Ändere den Abschnitt, der mit der Zeile mit „at (105, 105).“ beginnt und mit der Zeile mit „Looking at the image, I should click on (1430, 15).“ endet: Ersetze darin „Communities“ durch „Groups“ und gib nur diesen Abschnitt sonst unverändert wieder.

#### [Vorliegendes Material]
____________________
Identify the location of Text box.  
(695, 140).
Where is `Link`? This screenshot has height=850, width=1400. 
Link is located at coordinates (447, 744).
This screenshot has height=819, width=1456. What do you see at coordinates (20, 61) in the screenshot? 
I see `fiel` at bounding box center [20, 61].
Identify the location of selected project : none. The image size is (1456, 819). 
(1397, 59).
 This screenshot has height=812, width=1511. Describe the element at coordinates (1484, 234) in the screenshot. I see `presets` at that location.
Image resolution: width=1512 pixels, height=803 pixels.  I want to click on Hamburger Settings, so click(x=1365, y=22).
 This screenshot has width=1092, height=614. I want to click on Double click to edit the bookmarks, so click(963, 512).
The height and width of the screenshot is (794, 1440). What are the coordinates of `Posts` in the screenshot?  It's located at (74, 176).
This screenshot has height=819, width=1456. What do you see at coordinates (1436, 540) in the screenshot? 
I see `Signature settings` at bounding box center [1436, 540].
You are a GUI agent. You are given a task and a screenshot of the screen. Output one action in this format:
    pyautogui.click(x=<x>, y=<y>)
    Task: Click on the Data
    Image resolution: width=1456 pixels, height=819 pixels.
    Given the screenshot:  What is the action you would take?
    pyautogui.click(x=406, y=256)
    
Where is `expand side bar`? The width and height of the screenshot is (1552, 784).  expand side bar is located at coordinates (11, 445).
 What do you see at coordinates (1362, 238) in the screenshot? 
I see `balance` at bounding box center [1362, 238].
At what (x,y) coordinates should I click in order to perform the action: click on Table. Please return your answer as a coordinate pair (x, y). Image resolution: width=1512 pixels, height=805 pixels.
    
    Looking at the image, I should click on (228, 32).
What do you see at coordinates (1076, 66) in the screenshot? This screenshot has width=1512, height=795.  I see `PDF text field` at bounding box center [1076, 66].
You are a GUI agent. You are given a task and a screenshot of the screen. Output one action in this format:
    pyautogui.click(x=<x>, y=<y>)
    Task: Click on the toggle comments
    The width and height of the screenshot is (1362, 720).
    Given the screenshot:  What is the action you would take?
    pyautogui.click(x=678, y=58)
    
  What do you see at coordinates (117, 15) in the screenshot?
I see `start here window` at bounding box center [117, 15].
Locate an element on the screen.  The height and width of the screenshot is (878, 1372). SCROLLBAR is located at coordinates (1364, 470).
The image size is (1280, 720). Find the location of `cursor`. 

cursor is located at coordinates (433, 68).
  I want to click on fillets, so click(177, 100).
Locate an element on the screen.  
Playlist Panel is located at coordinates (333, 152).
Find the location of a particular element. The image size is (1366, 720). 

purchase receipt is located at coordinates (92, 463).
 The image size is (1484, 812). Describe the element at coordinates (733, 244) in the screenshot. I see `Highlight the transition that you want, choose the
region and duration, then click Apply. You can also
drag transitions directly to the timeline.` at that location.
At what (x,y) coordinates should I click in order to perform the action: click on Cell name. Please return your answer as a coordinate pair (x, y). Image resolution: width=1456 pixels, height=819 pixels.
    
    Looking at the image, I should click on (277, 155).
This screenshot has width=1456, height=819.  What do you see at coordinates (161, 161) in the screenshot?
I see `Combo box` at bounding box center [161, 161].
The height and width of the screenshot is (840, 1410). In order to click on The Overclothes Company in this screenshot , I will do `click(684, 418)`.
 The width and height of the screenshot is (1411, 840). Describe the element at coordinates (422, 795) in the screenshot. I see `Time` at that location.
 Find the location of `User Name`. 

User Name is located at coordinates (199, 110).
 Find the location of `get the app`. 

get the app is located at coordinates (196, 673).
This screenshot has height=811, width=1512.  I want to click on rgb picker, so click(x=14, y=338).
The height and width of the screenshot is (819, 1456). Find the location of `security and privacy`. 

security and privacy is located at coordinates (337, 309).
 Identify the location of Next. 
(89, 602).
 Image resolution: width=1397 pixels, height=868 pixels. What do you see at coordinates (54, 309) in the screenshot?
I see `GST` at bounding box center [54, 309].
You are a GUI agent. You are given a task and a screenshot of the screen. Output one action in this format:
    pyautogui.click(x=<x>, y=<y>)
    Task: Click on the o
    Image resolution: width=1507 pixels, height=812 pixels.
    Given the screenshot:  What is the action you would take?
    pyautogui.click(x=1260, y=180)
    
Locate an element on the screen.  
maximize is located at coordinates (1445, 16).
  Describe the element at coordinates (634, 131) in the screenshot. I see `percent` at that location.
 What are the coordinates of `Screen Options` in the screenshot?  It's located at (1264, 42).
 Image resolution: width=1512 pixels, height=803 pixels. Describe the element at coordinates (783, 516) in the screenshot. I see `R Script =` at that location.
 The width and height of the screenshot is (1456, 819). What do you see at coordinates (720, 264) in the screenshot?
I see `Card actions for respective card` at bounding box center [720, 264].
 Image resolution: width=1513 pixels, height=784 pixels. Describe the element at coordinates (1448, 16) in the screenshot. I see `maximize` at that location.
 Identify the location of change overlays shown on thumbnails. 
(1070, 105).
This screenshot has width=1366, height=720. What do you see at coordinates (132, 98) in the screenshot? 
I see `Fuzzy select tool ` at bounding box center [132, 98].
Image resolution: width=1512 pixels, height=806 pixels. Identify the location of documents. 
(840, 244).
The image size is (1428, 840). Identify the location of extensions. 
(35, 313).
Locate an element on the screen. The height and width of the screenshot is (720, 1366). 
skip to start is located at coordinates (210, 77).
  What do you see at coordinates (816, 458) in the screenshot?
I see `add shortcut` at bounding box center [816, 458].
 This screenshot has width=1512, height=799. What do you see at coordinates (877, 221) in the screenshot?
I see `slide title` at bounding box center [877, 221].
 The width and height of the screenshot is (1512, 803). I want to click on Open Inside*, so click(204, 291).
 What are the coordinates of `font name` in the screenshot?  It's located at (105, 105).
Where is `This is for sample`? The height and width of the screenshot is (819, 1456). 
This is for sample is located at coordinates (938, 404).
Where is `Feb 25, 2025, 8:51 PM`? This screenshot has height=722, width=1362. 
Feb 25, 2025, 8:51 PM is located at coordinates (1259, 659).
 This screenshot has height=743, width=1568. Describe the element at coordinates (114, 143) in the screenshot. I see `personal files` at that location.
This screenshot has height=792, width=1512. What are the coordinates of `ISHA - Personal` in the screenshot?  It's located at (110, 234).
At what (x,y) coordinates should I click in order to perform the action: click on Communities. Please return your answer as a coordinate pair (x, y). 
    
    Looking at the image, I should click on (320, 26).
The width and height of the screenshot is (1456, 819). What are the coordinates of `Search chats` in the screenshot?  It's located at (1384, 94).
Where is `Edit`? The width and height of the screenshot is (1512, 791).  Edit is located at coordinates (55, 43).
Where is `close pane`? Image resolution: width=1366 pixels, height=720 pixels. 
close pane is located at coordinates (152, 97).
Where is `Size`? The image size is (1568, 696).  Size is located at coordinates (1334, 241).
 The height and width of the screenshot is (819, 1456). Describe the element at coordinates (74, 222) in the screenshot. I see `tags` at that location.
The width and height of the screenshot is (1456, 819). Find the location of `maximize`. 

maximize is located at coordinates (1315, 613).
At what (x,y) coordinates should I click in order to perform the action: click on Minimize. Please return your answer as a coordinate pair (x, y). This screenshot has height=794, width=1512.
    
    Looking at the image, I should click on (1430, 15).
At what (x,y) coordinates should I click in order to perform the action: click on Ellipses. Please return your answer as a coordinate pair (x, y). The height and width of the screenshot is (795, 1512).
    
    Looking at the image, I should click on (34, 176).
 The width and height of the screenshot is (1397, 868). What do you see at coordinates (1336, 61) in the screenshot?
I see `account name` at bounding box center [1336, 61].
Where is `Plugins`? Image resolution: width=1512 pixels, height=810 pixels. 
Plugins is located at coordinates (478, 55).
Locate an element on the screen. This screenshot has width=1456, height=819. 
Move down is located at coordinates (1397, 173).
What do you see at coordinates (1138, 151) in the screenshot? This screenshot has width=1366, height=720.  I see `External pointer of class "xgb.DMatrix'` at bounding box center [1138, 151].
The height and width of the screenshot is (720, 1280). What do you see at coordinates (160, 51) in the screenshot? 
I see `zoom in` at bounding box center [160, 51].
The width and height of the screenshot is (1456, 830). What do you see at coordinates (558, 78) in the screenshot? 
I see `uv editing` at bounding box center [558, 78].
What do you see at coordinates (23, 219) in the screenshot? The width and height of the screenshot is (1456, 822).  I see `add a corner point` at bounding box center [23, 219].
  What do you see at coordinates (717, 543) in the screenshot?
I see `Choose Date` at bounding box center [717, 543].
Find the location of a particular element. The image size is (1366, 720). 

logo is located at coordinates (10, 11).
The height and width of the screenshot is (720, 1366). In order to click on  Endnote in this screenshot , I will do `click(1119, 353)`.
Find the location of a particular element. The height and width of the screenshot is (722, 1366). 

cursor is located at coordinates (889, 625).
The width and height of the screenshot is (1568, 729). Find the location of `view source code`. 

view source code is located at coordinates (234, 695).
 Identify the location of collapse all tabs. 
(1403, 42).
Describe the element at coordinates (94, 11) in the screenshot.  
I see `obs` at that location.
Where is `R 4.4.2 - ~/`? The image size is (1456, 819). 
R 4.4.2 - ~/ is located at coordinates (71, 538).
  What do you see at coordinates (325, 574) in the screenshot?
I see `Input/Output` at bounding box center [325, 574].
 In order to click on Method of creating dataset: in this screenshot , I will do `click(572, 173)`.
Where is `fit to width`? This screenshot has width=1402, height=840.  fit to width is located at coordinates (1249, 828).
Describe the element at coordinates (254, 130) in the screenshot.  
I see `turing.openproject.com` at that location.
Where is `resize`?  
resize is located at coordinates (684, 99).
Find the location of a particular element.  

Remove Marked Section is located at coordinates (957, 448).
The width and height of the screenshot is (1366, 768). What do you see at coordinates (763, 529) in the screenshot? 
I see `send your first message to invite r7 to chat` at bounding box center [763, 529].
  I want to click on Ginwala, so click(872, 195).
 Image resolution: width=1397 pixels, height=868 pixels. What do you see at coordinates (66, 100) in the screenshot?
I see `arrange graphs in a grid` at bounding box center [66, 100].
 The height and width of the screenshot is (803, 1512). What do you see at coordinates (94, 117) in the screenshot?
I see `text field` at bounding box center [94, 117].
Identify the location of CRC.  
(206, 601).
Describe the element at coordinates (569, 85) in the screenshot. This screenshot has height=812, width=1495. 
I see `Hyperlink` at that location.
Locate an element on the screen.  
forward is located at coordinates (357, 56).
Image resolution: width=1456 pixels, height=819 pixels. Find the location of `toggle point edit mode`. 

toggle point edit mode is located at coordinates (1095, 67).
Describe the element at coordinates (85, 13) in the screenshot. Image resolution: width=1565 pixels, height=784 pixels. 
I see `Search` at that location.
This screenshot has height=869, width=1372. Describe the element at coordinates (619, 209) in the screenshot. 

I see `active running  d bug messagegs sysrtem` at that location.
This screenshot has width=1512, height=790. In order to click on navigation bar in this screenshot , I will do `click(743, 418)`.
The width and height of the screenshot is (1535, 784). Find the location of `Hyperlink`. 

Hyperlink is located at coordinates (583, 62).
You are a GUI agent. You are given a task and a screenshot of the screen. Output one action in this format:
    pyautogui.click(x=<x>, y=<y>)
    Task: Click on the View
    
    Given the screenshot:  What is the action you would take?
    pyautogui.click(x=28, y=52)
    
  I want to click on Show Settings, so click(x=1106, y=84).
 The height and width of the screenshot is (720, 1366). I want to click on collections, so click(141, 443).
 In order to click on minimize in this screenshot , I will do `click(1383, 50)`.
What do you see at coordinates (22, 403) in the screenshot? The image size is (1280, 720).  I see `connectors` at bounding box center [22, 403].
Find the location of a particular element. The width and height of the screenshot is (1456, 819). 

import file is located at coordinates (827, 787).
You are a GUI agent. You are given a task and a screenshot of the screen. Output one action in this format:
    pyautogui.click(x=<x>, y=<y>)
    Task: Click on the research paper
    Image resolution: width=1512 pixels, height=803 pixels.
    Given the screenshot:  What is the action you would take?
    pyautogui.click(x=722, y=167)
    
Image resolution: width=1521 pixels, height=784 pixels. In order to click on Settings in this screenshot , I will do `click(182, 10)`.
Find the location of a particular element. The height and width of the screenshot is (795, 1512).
____________________
#### [Antwort zur Übung]
 What are the coordinates of `font name` in the screenshot?  It's located at (105, 105).
Where is `This is for sample`? The height and width of the screenshot is (819, 1456). 
This is for sample is located at coordinates (938, 404).
Where is `Feb 25, 2025, 8:51 PM`? This screenshot has height=722, width=1362. 
Feb 25, 2025, 8:51 PM is located at coordinates (1259, 659).
 This screenshot has height=743, width=1568. Describe the element at coordinates (114, 143) in the screenshot. I see `personal files` at that location.
This screenshot has height=792, width=1512. What are the coordinates of `ISHA - Personal` in the screenshot?  It's located at (110, 234).
At what (x,y) coordinates should I click in order to perform the action: click on Groups. Please return your answer as a coordinate pair (x, y). 
    
    Looking at the image, I should click on (320, 26).
The width and height of the screenshot is (1456, 819). What are the coordinates of `Search chats` in the screenshot?  It's located at (1384, 94).
Where is `Edit`? The width and height of the screenshot is (1512, 791).  Edit is located at coordinates (55, 43).
Where is `close pane`? Image resolution: width=1366 pixels, height=720 pixels. 
close pane is located at coordinates (152, 97).
Where is `Size`? The image size is (1568, 696).  Size is located at coordinates (1334, 241).
 The height and width of the screenshot is (819, 1456). Describe the element at coordinates (74, 222) in the screenshot. I see `tags` at that location.
The width and height of the screenshot is (1456, 819). Find the location of `maximize`. 

maximize is located at coordinates (1315, 613).
At what (x,y) coordinates should I click in order to perform the action: click on Minimize. Please return your answer as a coordinate pair (x, y). This screenshot has height=794, width=1512.
    
    Looking at the image, I should click on (1430, 15).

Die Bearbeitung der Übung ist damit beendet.